On the second day, the cells were assayed for alkaline phosphatase activity using a cell permeabilization method. Here, the media was removed from the wells and the cells were fixed with 100 μl of ice cold acetone/ethanol solution (50:50 v/v). The acetone/ethanol solution was removed immediately and was replaced with 100 ul of p-Nitrophenyl phosphate liquid substrate (Sigma, Cat. #N7653). The plates were kept in the dark for 3 min. at RT, and the reaction was stopped by the addition of 50 μl 3N NAOH to each well. Substrate cleavage results in a color reaction which is proportional to the amount of alkaline phosphatase in the cells. The plates were read on a SpectraMAx 340 (Molecular Devices) at a wavelength of 405 nm. The ND50 for the monoclonal antibodies under these conditions were between 1-5 ug/ml.

As shown in FIG. 11, expression of alkaline phosphatase by BMP2 (FIG. 11a) and BMP4 (FIG. 11b) was inhibited by the BMP2/4 monoclonal antibodies. Thus, the antibodies disclosed herein can neutralize BMP proteins.

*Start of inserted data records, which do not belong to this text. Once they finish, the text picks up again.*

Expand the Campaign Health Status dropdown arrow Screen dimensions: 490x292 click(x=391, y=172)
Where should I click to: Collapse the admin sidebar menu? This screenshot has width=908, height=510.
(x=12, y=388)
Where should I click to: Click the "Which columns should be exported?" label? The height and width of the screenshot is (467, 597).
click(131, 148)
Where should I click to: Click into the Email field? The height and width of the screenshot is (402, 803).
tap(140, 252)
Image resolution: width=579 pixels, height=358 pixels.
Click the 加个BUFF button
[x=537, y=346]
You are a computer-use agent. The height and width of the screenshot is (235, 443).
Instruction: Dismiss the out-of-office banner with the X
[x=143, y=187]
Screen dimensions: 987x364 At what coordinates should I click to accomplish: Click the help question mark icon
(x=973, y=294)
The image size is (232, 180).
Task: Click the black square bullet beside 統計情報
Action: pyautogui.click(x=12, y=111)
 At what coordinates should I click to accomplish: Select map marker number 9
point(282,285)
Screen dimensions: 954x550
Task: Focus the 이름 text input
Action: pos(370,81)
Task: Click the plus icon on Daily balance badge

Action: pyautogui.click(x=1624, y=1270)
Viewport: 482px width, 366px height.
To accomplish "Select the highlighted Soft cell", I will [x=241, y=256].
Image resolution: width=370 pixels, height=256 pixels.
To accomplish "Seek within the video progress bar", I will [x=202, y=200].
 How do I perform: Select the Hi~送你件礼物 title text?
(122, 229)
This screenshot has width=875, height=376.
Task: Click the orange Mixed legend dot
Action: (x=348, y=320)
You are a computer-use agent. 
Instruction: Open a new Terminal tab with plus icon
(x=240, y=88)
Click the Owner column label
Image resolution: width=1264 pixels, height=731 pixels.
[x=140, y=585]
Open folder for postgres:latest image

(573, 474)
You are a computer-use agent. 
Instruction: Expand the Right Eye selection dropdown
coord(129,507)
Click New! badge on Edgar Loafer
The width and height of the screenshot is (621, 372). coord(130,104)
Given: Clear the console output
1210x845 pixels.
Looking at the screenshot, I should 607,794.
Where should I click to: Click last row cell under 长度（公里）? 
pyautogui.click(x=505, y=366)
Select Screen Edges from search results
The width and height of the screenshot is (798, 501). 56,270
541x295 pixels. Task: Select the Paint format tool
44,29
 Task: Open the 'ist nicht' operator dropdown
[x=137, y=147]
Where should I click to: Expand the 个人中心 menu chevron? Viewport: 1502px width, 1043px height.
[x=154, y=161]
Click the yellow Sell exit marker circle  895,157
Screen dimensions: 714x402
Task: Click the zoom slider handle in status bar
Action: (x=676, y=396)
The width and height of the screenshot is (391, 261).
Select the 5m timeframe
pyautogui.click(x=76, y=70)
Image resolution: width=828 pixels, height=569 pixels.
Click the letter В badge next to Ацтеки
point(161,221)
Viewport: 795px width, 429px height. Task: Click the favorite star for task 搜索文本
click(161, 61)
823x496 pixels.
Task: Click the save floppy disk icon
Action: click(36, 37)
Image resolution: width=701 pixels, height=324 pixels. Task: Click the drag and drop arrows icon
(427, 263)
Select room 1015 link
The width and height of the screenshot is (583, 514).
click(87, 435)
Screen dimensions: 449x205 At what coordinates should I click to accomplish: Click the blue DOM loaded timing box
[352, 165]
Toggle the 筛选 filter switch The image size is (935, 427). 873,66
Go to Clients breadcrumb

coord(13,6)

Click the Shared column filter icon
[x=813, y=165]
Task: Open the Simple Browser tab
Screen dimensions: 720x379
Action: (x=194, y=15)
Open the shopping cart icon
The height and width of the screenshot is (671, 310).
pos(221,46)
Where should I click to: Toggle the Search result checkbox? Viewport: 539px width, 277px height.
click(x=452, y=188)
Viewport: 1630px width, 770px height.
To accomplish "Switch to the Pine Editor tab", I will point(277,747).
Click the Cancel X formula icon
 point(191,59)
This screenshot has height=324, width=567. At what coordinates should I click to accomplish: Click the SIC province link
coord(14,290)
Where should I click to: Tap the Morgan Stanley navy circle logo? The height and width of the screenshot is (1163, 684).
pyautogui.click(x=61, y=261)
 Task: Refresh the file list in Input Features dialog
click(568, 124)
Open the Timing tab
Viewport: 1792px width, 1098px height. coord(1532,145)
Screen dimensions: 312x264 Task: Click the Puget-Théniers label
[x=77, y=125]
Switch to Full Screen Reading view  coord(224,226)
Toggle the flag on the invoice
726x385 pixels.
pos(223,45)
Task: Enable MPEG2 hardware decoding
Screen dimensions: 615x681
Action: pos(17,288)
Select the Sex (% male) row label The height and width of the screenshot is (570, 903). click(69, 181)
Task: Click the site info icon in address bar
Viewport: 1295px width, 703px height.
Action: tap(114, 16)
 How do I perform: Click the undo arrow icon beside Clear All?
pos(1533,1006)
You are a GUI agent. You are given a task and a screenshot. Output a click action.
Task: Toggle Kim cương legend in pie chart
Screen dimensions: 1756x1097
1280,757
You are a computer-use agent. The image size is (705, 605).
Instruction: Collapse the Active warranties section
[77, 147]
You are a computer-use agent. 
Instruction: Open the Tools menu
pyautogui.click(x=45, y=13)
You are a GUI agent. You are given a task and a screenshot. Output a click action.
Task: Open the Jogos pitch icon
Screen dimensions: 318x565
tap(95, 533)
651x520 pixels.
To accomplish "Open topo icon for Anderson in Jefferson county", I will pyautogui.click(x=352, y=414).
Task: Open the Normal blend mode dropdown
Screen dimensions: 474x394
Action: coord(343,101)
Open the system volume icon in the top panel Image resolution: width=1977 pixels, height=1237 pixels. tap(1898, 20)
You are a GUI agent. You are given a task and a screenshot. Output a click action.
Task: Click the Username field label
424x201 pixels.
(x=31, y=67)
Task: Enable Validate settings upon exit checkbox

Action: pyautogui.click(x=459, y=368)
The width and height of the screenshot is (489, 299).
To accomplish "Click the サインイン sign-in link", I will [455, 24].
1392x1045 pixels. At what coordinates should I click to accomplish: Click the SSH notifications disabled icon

Example 10 Anti-BMP2/4 Antibodies Block BMP2 Induced Heterotopic Ossification In Vivo

This example shows that the anti-BMP2/4 monoclonal antibodies block BMP2-induced heteroptopic bone formation. BMP2 induces heteroptopic bone formation when it is absorbed by a collagen gel and implanted subcutaneously into the hind limb of a mouse. The BMP2 recruits chondrocyte progenitors and vascular cells to the site of the implant to initiate bone formation. Over a 3 week period, the collagen gel becomes replaced by mature bone (Nakamura, Y. et. al. J Bone Miner Res. 2003 October; 18(10):1854-62). To show that anti-BMP2/4 antibodies can block heterotopic bone formation in vivo, mice were implanted with BMP2 infused collagen gel and were immediately treated with anti-BMP2/4 antibodies or a control irrelevant IgG (BD Pharmingen, cat #A6618M).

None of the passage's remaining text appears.